As discouraging as it is to read about this, it is, at least, a bit heartening that the vast majority of people who read Rosenfeld’s column are furious. So I’m not going to repeat the points others have made.
But the column did get me thinking. Rosenfeld apparently doesn’t think that friends are obligated to respond to a panicked 4 AM phone call, although not many agree with her. If someone called me at 4AM in a terrible situation like the letter writer’s, even if it wasn’t a close friend, I’d respond and help. And if I called someone in the same situation, I’m sure someone would help me, because that’s what decent people do.
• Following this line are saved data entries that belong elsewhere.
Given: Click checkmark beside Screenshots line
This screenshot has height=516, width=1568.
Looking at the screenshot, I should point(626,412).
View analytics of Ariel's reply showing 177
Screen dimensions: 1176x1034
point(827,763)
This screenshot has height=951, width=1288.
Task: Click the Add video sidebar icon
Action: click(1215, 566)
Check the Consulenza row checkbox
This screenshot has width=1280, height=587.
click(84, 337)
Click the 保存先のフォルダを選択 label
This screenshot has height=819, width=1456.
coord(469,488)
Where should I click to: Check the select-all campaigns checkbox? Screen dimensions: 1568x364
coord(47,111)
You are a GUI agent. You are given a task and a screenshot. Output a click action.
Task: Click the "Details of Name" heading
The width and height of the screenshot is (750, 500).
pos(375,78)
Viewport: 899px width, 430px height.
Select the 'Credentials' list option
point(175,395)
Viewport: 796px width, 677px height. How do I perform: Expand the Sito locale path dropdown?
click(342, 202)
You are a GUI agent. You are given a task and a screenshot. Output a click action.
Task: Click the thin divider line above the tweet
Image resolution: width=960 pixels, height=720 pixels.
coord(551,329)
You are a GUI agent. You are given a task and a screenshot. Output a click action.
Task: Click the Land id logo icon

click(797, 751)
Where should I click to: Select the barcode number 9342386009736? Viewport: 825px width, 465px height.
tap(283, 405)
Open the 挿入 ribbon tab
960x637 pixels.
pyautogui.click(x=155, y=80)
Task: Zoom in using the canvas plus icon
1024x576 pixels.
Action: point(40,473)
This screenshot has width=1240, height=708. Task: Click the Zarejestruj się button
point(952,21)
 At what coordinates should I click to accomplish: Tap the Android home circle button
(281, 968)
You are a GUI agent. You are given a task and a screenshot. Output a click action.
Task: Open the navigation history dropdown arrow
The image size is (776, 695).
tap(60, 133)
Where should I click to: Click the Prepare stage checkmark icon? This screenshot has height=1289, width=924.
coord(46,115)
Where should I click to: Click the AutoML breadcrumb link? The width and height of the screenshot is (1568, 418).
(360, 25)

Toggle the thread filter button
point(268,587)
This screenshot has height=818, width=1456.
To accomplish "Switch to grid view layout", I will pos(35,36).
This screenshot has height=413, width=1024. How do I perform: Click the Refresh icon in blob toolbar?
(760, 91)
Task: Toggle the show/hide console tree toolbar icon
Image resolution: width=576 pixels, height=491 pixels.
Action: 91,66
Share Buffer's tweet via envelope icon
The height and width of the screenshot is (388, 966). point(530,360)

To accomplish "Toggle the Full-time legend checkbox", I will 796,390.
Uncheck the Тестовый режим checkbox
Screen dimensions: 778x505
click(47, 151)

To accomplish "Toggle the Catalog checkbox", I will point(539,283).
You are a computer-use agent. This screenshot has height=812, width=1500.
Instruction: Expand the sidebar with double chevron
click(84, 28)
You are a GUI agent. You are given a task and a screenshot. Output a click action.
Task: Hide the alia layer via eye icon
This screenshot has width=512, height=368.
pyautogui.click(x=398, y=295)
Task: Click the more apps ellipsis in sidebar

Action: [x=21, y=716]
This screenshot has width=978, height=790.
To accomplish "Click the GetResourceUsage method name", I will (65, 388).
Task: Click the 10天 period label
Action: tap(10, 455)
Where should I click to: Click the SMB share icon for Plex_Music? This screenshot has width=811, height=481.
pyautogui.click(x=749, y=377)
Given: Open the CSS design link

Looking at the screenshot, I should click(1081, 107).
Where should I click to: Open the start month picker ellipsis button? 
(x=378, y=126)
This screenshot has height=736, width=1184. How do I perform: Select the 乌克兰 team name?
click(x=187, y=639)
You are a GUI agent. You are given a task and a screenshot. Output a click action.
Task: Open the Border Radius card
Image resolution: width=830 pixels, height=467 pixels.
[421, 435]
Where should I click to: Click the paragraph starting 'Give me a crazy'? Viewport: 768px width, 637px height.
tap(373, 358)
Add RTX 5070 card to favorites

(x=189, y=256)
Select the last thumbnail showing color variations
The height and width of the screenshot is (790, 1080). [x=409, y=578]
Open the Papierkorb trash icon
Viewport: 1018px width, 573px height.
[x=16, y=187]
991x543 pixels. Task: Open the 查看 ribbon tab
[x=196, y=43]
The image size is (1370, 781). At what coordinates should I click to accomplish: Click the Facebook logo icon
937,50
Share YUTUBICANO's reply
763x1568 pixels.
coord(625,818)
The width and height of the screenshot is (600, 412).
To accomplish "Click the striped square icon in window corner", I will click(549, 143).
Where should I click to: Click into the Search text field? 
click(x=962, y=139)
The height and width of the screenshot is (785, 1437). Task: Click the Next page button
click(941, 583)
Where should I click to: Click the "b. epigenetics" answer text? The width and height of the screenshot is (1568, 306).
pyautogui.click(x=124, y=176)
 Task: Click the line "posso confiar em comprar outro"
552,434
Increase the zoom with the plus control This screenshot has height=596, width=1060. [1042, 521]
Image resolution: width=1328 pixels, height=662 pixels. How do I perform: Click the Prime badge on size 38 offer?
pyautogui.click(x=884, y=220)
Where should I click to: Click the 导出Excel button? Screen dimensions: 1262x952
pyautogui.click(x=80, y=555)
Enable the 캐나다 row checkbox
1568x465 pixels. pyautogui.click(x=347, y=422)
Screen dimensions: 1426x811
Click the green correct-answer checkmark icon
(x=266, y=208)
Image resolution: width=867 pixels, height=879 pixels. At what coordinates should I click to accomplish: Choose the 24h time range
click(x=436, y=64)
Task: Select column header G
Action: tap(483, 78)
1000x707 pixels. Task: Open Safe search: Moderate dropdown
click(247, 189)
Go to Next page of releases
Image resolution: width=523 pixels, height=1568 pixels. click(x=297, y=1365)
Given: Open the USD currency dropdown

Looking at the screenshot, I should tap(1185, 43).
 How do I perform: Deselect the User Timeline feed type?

This is my question: which friend would I call? My issue with the situation isn’t that no one would respond. It’s that whomever I called would respond, but I can’t think of anyone who wouldn’t be surprised to be the first person I called. I can’t imagine calling anyone in that situation who wouldn’t be thinking, “She didn’t have anyone else to call? Really?”
The thing is, that letter raised a lot of interesting points about date-rape drugs, blaming the victim, the obligations of friends, and the assumptions that prevent women from reporting rapes. But a smaller point it raised was that sometimes the people we think are our close friends don’t actually see us that way.
And that is a huge fear of mine. I have made that mistake before. My freshman year of college, I had the unfortunate experience of realizing that some girls I’d considered close friends didn’t actually like me, or at least didn’t consider me a close friend. I know that was a long time ago and I should be over it, but the fact is, it still influences the way I behave towards those I meet and sometimes keeps me from getting too close to people. When I start to make new friends, I can’t help but think things like, Do these people really want me here? Do they actually like me or are they just being polite? Oh, no—should I have said that? Did I accidentally offend someone? Am I being annoying without realizing it? Maybe I shouldn’t have come. And if people don’t invite me to do something, is it because they forgot about me or because they genuinely don’t want me there?
I don’t think I’d be the first person anyone would call at 4 AM, either. Again, is that because I haven’t let anyone get too close to me, or because other people see me as selfish or unreliable? It’s occurred to me recently that there are people I consider friends whose phone numbers I don’t even have. What do those people really think about me?
This post probably makes me sound like a neurotic freak, but it’s not a new thing. I think about it a lot, because I always wonder what would happen if I left Boston. Would people forget about me? How many people would really miss me? What would happen if I left and then came back? How many people would really want to stay in touch with me?
Everyone likes to think that friendship lasts forever, but that’s not usually true, in my experience. Even if you don’t stop being friends with someone, eventually someone will move away or get married or move onto a new stage of life, and inevitably, the friendship will change. Someone you still consider one of your best friends might no longer be the first person you call when something good or something bad happens. You like to think that your friends care enough about your life to want to hear what’s going on with you, but ultimately, you care too much about their lives to be willing to subject them to it.
Wow, this post sounds really depressing. But I can’t complain too much—at least I haven’t been drugged and left alone to fend for myself in a hospital with no memory of most of the night. As that poor woman starts to recover from that horrifying experience, I wonder whom she’s leaning on, since her family is far away and she clearly can’t depend on her friends. I hope she’s successful in finding better friends. In the meantime, at least I know I have people who wouldn’t leave me alone in a bar and would willingly come pick me up if I called them from the hospital in the middle of the night—regardless of what those people really think of me.